[What to produce]
Look for the word "click" in the entries and copy every line where it shows up.

[Dataset records]
-- Opening Marker --

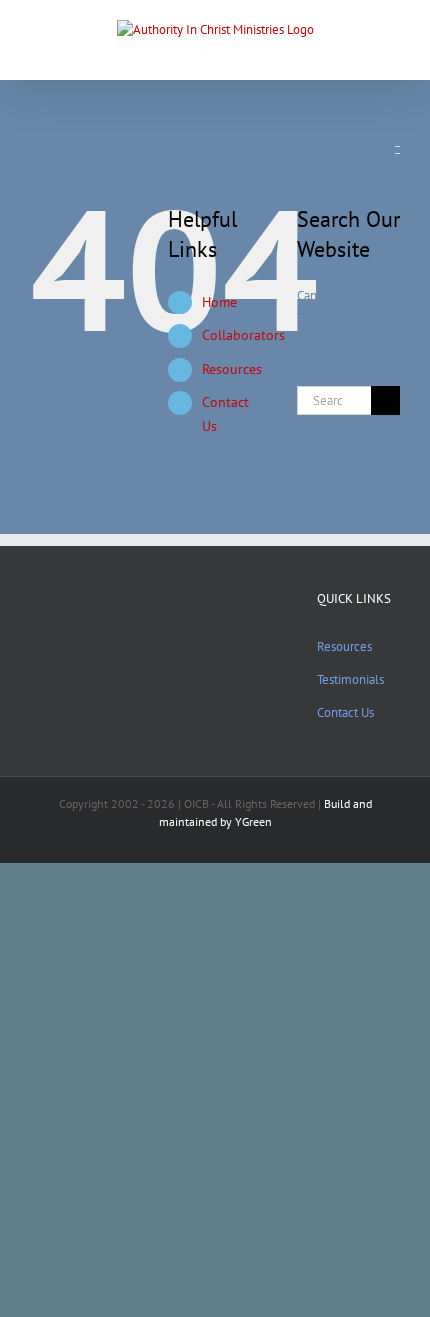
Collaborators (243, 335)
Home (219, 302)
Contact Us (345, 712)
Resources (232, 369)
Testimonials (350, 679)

-- Closing Marker --
-- Opening Marker --

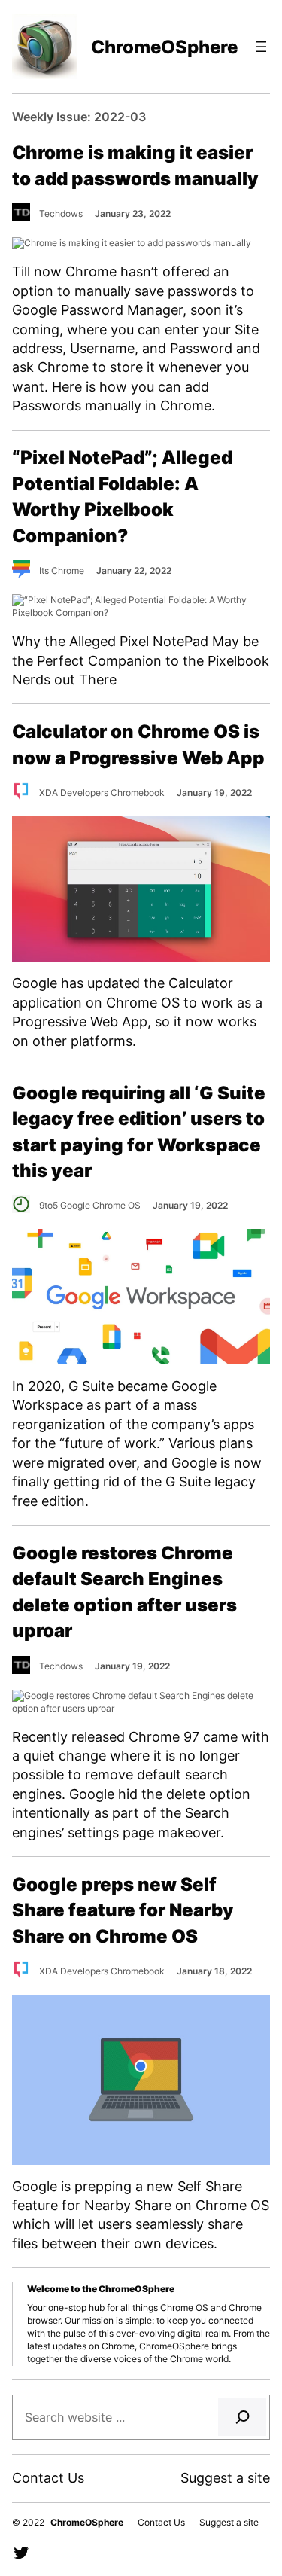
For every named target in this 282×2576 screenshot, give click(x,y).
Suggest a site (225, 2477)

-- Closing Marker --
-- Opening Marker --

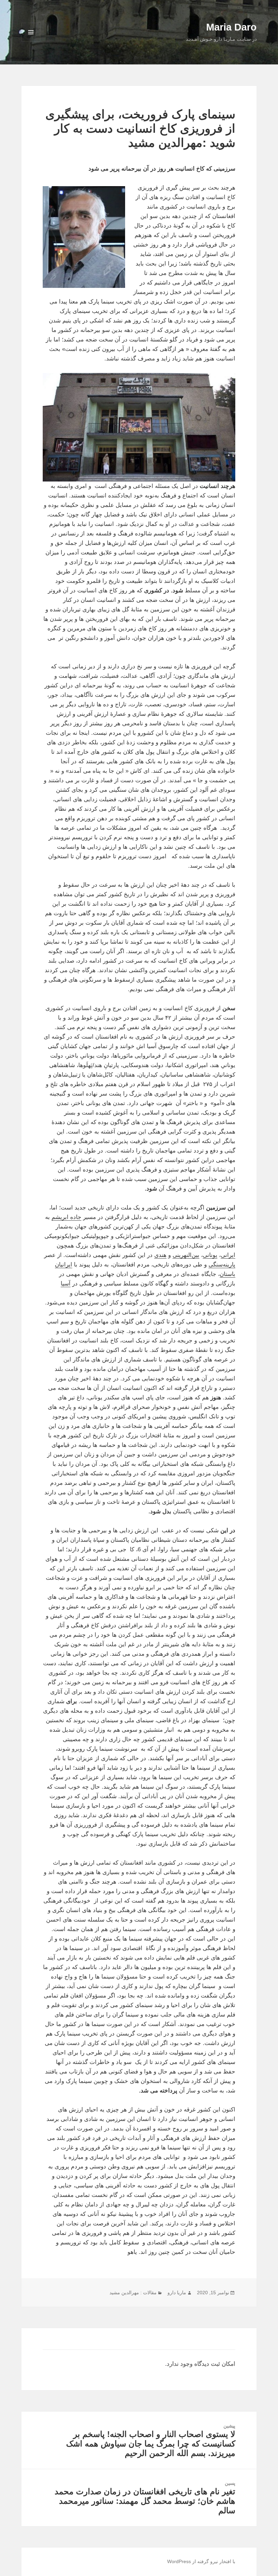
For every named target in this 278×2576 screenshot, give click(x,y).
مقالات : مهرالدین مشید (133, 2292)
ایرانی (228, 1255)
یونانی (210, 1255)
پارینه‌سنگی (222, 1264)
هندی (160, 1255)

-- Closing Marker --

[Answer to this exercise]
For every named target in this 282×2576 screenshot, give click(x,y).
For every named target in this 278×2576 screenshot, give click(x,y).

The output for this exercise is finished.